Wände spachteln

Spätestens beim Auszug müssen Sie Ihre Wände spachteln, damit diese wieder plan gemacht werden. Alle Löcher oder Risse, die entstanden sind, müssen verspachtelt werden.


Makellose, glatte Wände sind nicht nur optisch ein Hingucker, sondern ein absolutes Muss für weitere Flächenbehandlungen wie Tapezieren, Verputzen, Streichen oder Fliesen. Werden etwaige Fehler nicht ausgebessert, macht sich das später schnell bemerkbar, so können Tapeten wieder abfallen oder Schatten durch die Löcher entstehen. Spätestens bei einer Wohnungsrenovierung werden auch Sie Unebenheiten, Löcher und Risse ausgleichen müssen, die beispielsweise durch die Anbringung von Regalen oder Bildern entstanden sind. Spätestens dann sollten Sie Ihre Wände spachteln.

Vorbereitung
Für die Verspachtelung muss die zu behandelnde Stelle entstaubt und von losen Teilen befreit werden. Hierzu eignet sich ein Staubsauger, bei dem Sie die Düse abbauen und mit dem Rohr über die Stelle streichen. Zum Schluss kann nochmal mit einem Besen der restliche Staub entfernt werden.

Kleine Löcher
Bei kleinen Löchern und Rissen, empfiehlt sich eine Spachtelmasse, die extra für „Innen“ konzipiert ist. Diese gibt es bereits fertig angerührt in kleinen Tuben, sodass Ihnen Arbeit und Dreck erspart bleibt; sie eignet sich besonders für Ausbesserungsarbeiten an Wänden und Decken. Nun wird die Spachtelmasse direkt aus der Tube auf die Problemstelle aufgetragen und mit einem Malerspachtel verteilt, dabei ist darauf zu achten, dass die Masse richtig in das Loch eingearbeitet wird. Nehmen Sie dabei lieber etwas mehr Spachtelmasse, die dann glatt gestrichen wird, als das die Übergänge uneben erscheinen. Sind Sie mit ihrer Arbeit zufrieden, muss die behandelte Stelle nur noch austrocknen. Die Zeitangaben können hierbei deutlich variieren, sehen Sie sich hierzu die Angeben auf der Packung der Spachtelmasse an, die Sie verwendet haben.

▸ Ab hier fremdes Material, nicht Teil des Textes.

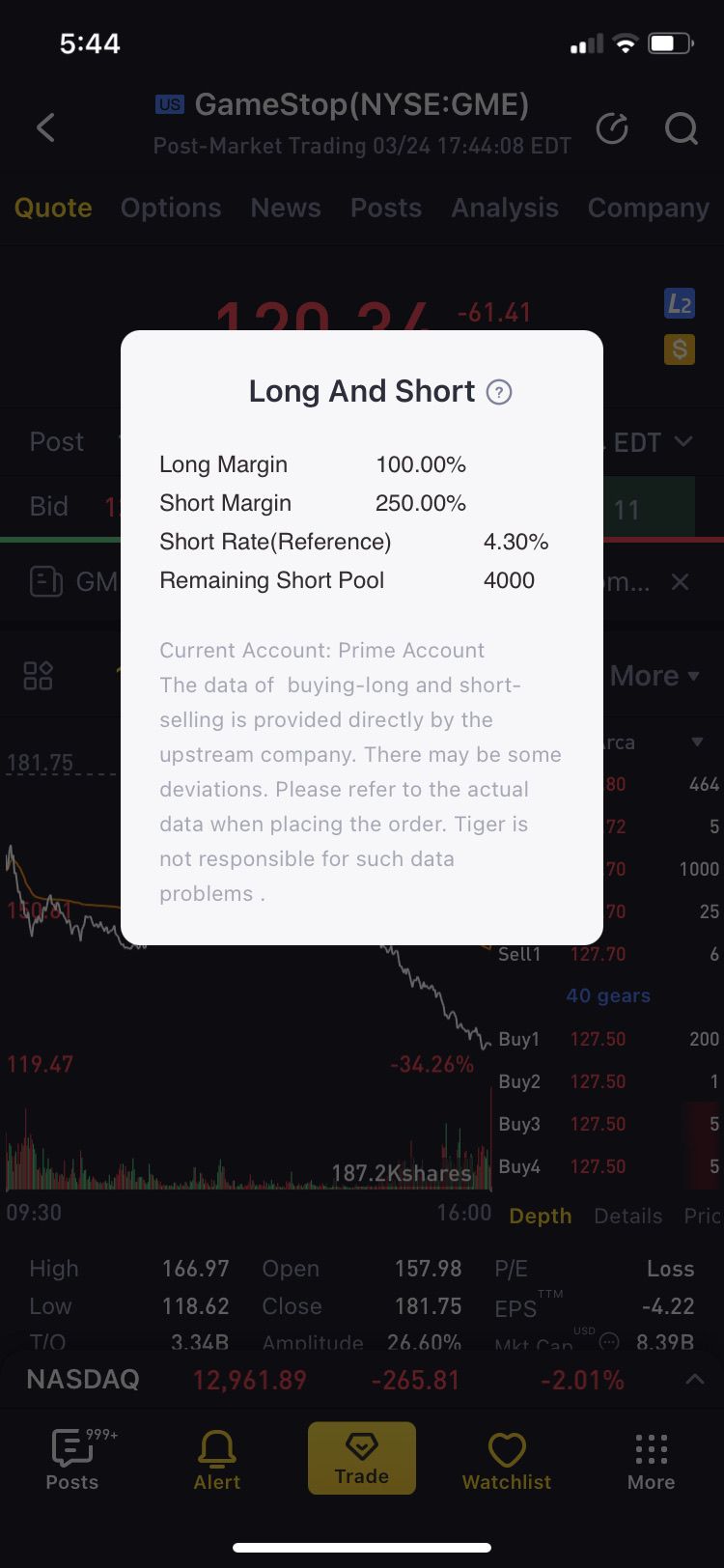
Task: Tap the help question mark icon
Action: tap(499, 392)
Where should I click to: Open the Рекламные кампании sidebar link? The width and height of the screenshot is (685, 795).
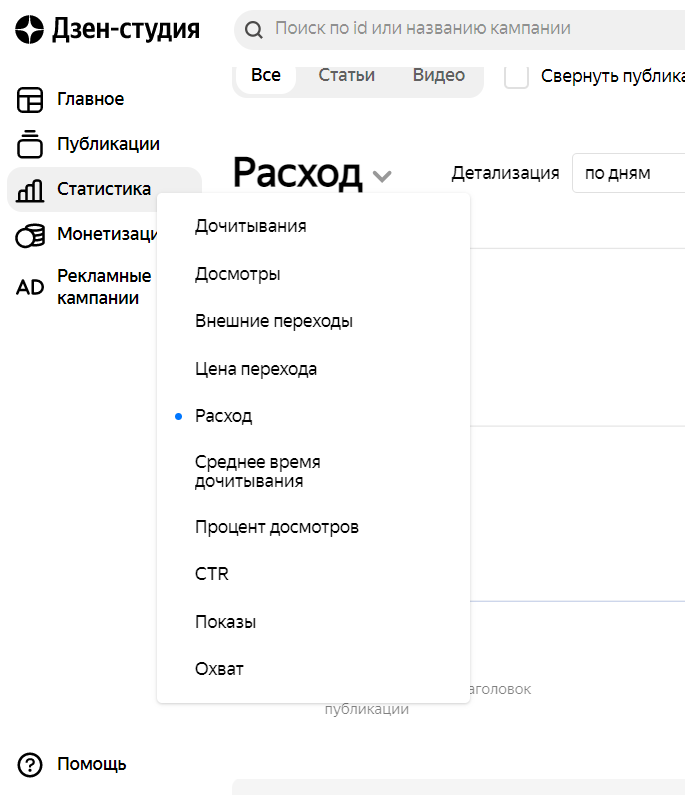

Wände spachteln bei großen Löchern
Bei großen Löchern und Rissen, sollte jedoch kein fertiger „Innen“-Spachtel verwendet werden, da dieser nicht die Festigkeit besitzt, die gebraucht wird. Hierzu eignen sich Füllspachtel, Reparaturspachtel oder Schnellzement, die je nach Packungsinformationen mit Wasser angerührt werden müssen. Bereiten Sie jedoch immer nur so viel Masse vor, wie Sie für ein Loch oder Riss benötigen, da dieses Gemisch sehr schnell trocknet und aushärtet. Nun wird die Stelle mit einer Sprühflasche oder einem Pinsel befeuchtet, dadurch bindet sich die Spachtelmasse besser mit der Wand. Nun tragen Sie die Masse auf, wobei Sie in mehreren Schichten arbeiten müssen, damit die Masse besser aushärtet. Planen sie also drei Arbeitsschritte ein, zwischen diesen muss die Masse jedoch immer aushärten. Zum Schluss streichen sie den Spachtel bündig zur Wandoberfläche glatt.